I bought D&D4 today. I skimmed the books this afternoon, and found a few neat features: multiclassing is mostly out. Chaotic Good, True Neutral, and Lawful Evil are out. LG, G, E, and CE are the remaining alignments. Unaligned characters are allowed. Skills are binary: Trained or untrained. All characters have a BAB progression (in 3E terms) of 1/2. That is, you roll d20+Level/2+StrengthBonus to hit. You hit if you beat their 10+Armor+Level/2. Saving throws work similarly, and touch-like attacks are now simply vs. Reflex instead of vs. AC. Grappling is greatly simplified. Attacks of opportunity are greatly simplified, while retraining the ability for a character to control some territory.

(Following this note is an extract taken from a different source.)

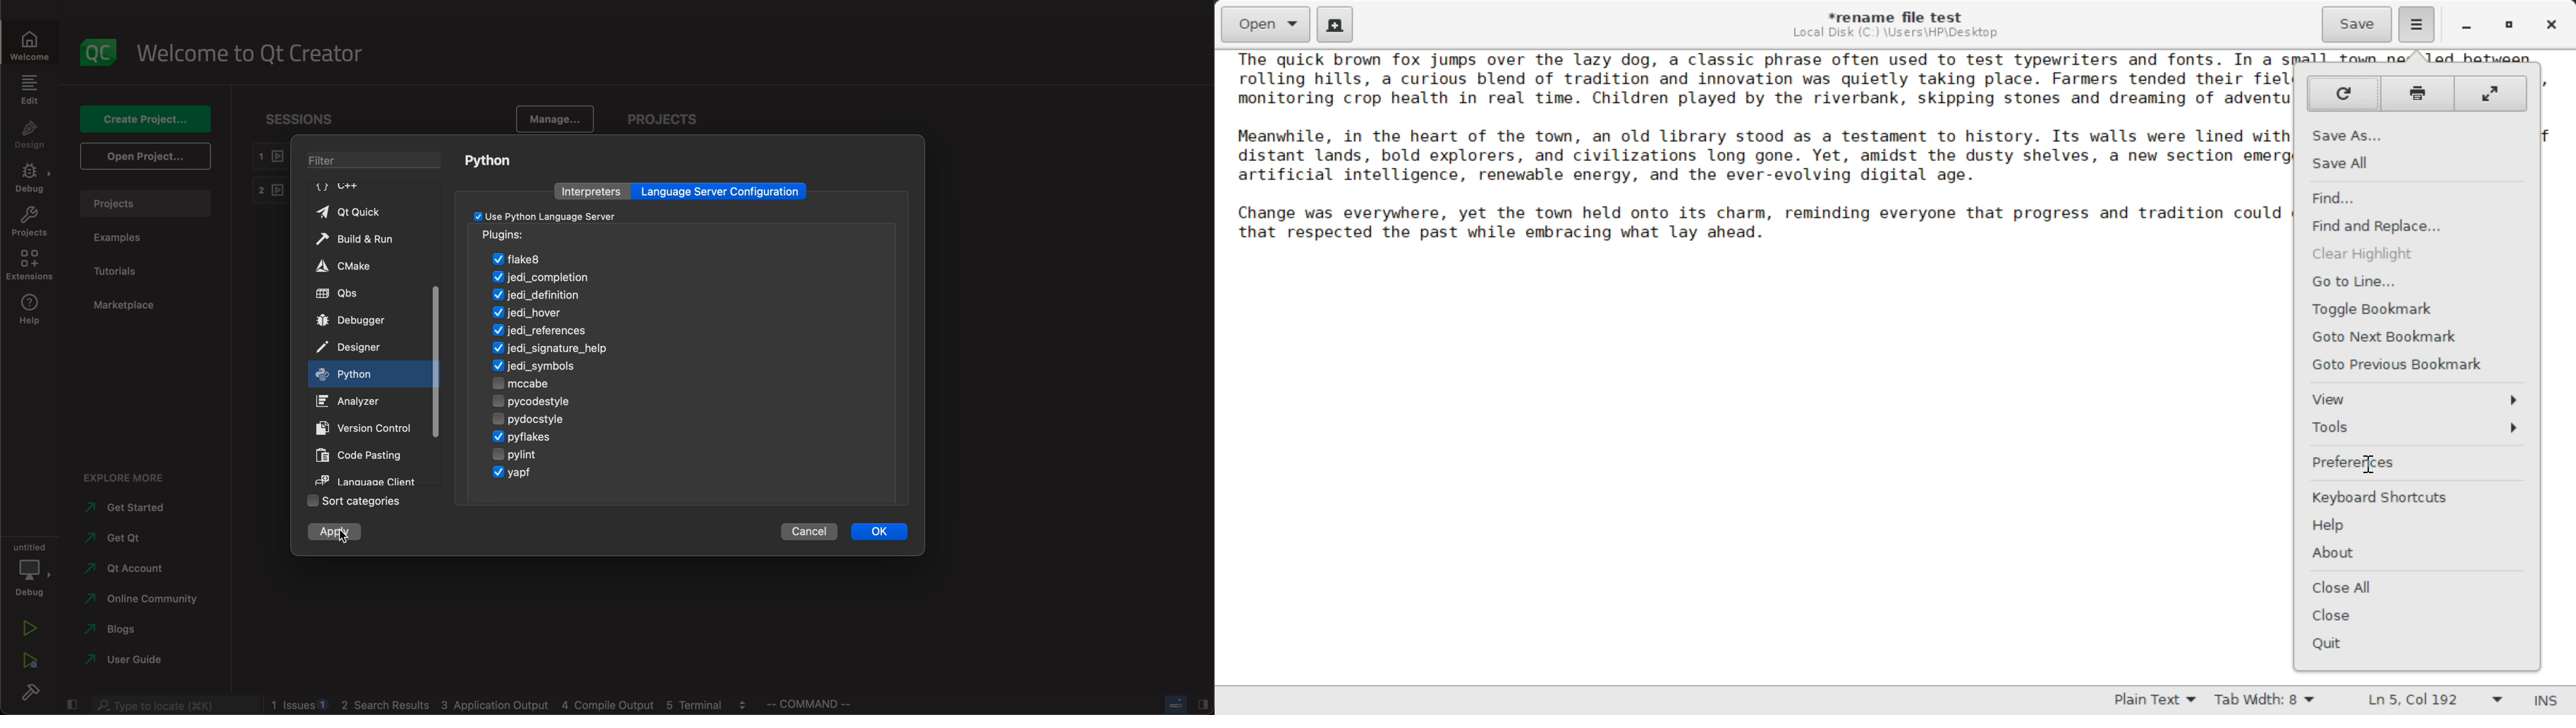 This screenshot has width=2576, height=728. What do you see at coordinates (356, 400) in the screenshot?
I see `analyzer` at bounding box center [356, 400].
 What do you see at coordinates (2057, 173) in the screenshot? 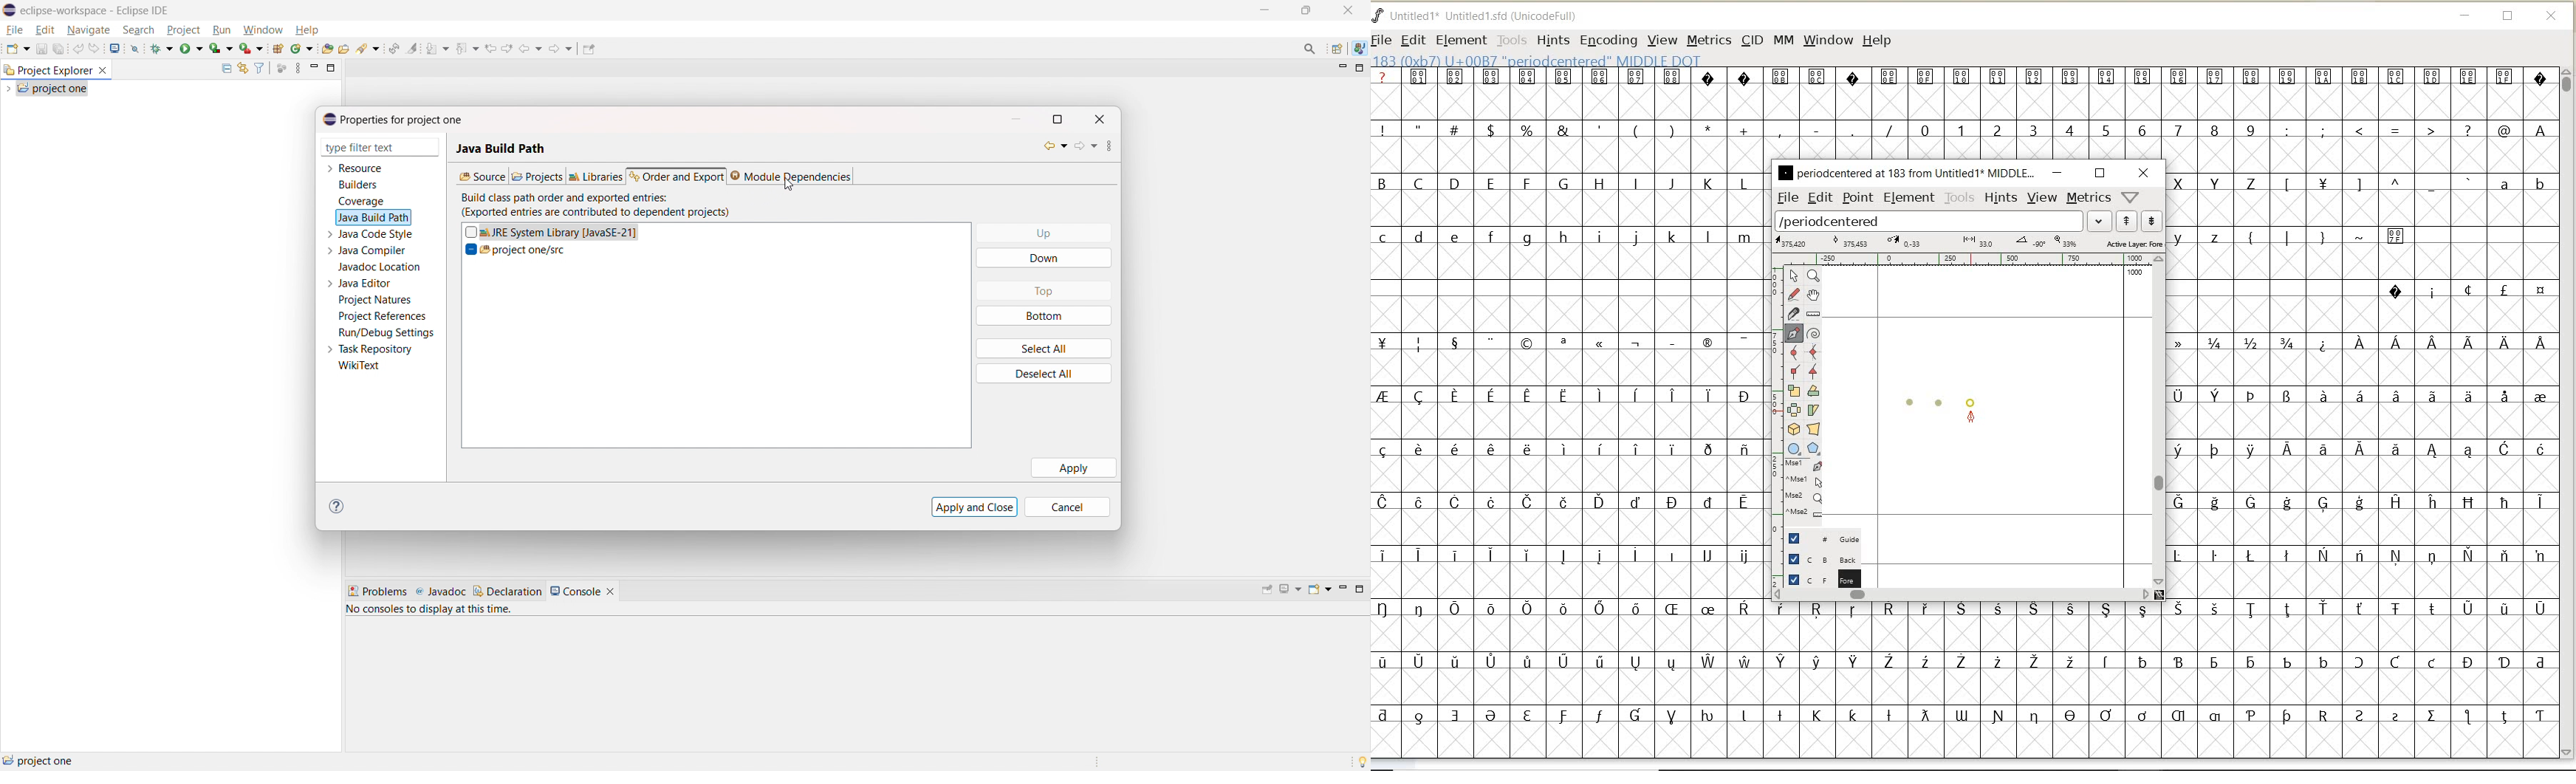
I see `minimize` at bounding box center [2057, 173].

Rolling of stats is strongly discouraged. Most characters are expected to have stats of 16/14/13/12/11/10. There’s a point-build system that can’t actually create that mix; the closest it comes is 16/15/13/12/11/10.
It took me about an hour to duplicate Belkar Bitterleaf. I did make him a pure Rogue, though. There’s plenty of choice involved in a first level character: race and class, stat allocation, one feat from a list of a few dozen, four skills from a list of twenty or so, a class style (strong rogue or sneaky rogue, in this case), two at-will powers (your basic attacks), a once/encounter power, and a once/day power. Equipment finishes off the character and he’s ready to play.
I suspect that I could bang out an adventuring party in about two hours total, assuming everybody had read the book or played previous incarnations of D&D. That would leave a few hours for a sample adventure.
Update: Also, prestige classes are mostly gone: you have a general class levels 1-10, a focused class within the base cloass 11-20, and an Epic Destiny not-necessarily-related to your class from 21-30. That Epic Destiny includes an ascension/immortality/endgame scenario.
Two downsides: First, there is no simple option. You can’t just hand someone a Barbarian and tell them to Rage in combat. Every class has spells, powers, or something else to pick.
Second, a bunch of old favorites are gone. I didn’t see “Magic Circle against Whatever” here, or really any domination/mind-control powers at all. I may find them on a deeper reading, but there’s definitely a reduction to one plane of effect. That will dramatically simplify the strategy, but the tactical game may work out OK.